オデッセイは”値が付くうち”に買取専門店へ
オデッセイ10年落ちの買取相場は中央値で約100万円、グレードと走行距離で40万〜200万円超の幅があります。
生産終了で後継車がなく中古需要が底堅いため、10年落ち・過走行でも十万円単位の値が付きやすいのがオデッセイの強み。
この幅の上側で決めたいなら、下取り1本や買取店1社で判断せず、出口の違う会社に並べて出すことです。

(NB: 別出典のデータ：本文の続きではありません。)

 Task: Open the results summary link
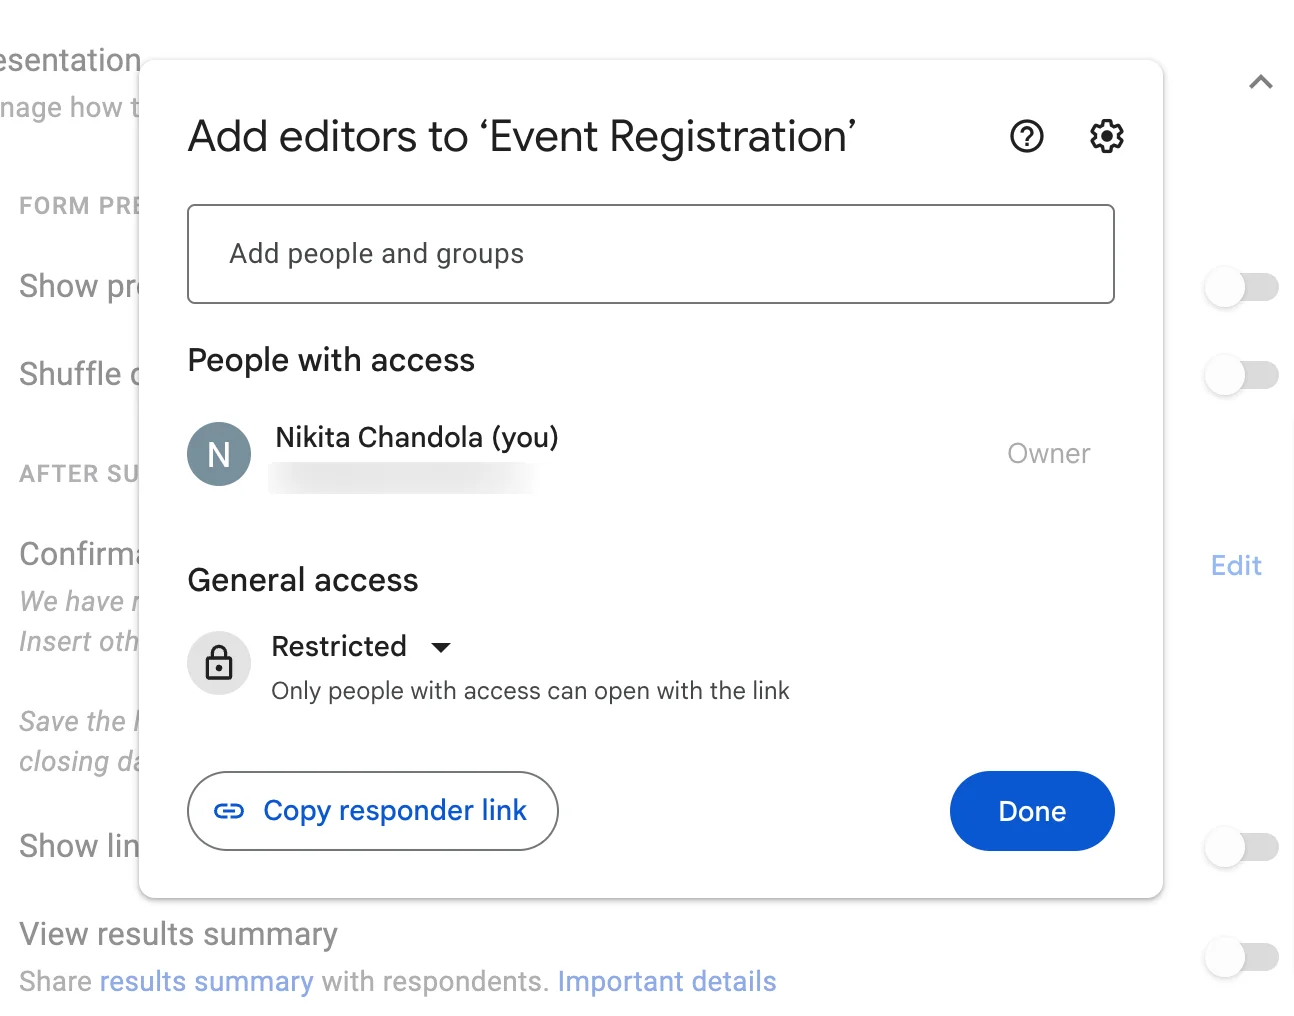206,981
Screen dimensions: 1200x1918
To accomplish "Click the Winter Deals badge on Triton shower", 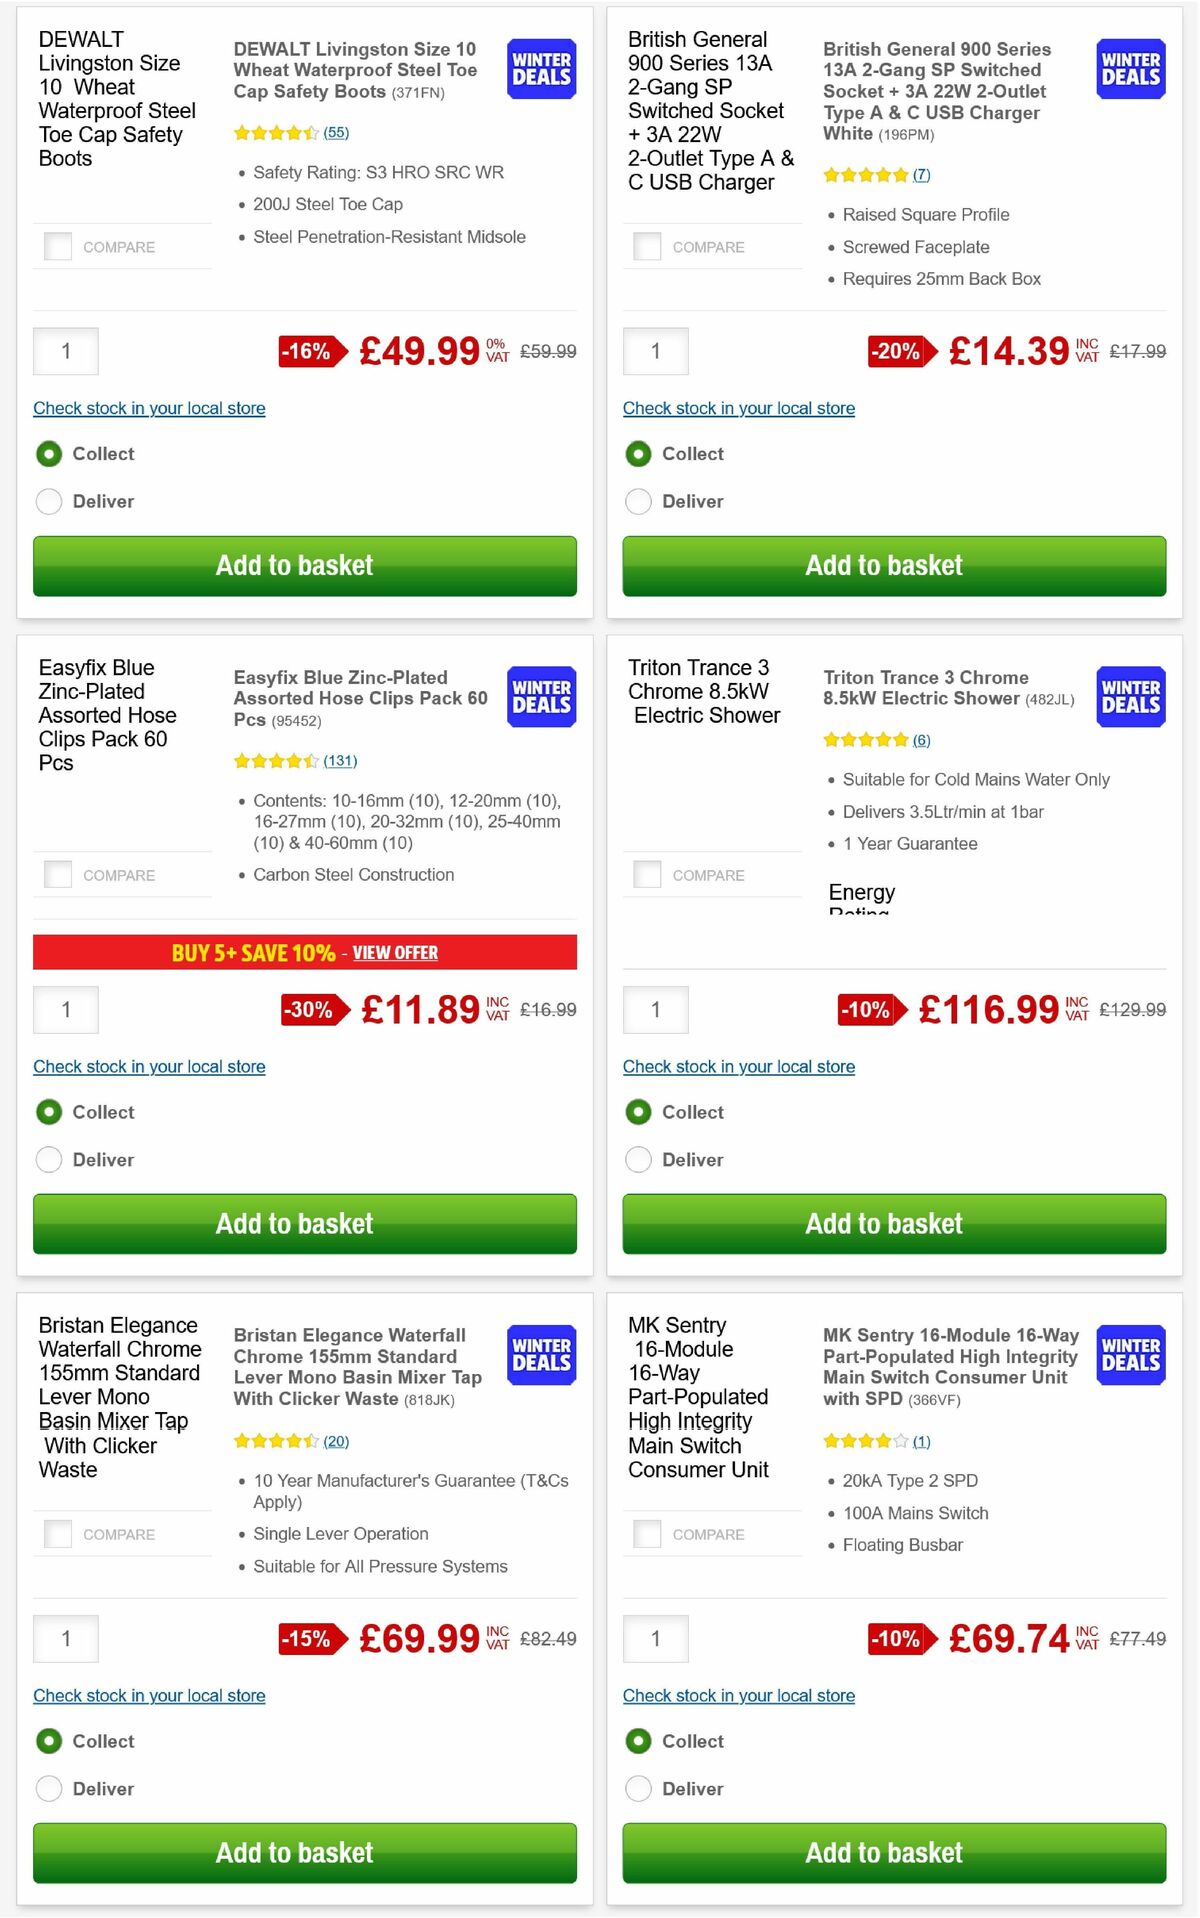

- 10年落ち(2016年式)の買取相場は40万〜200万円、中央値約100万円。グレードと走行距離で100万円以上の幅がある
- 節目年式の中央値は3年落ち約340万円、5年落ち約285万円、7年落ち約180万円、13年落ち約55万円。走行が伸びた車でも海外の出口があるためゼロにはなりにくい
- 2016年式はハイブリッド(当時はi-MMD)登場の年で、上位グレードは200万円超も。媒体で平均が割れるため価格帯で把握する
- ハイブリッドは多くの年式でやや高いが、過走行・低年式では輸出向きのガソリン2.4Lが逆転することもある
- 13年落ち(2013年式)は4代目RBと5代目RCの切替年。11月以降の生産なら5代目にあたり、同じ年式でも上の帯で評価される
- 走行距離は9万〜10万kmで下落が一段大きくなる。この段差を超える前に動くのが相場を取りこぼさないコツ
- 生産終了・後継車不在で中古需要が底堅く、旧型RA/RBでも専門店・輸出ルートなら値が付く
- ディーラー下取りは買取相場の7〜8割が目安。新車値引きとひとまとめで示されるので、下取りだけの額を切り出して買取相場と照らし合わせる
- 13年超はガソリン車の自動車税が年約6,700円・重量税が車検で約1.3万円アップし、10万km級は高額修理のリスクも重なる
- 2016年式RC1(FF)はCVTの延長保証(初度登録から9年)が2025年で満了済み。以降のミッション不調は全額自己負担になる
- エンジンオイルの異常消費は分解整備で30万〜50万円と車両価値の3〜5割に達するため、兆候があるなら直さず査定に回すほうが手元に残る
- 売り先はMOTA(減額禁止・キャンセル無料の取り決めあり)を軸に、業者と話したくないならユーカーパック、他店で断られたらカーネクストへ回す
国産の正統な後継ミニバンが出ないまま、オデッセイは「走り重視の低床3列」を求める層の受け皿であり続けています。それが10年落ちでも値が残る理由です。
ただしその支えも、走行10万kmと登録13年という2つのラインの手前までの話。線を越えた瞬間に評価は一段落ちます。
いま何万kmで、次の車検はいつか。この2つが答えられるなら、無料の概算査定を取るだけで売る月まで決められます。
最後までお読みいただきありがとうございました。家族を乗せてきた一台を、納得のいく金額で送り出す助けになれば嬉しいです。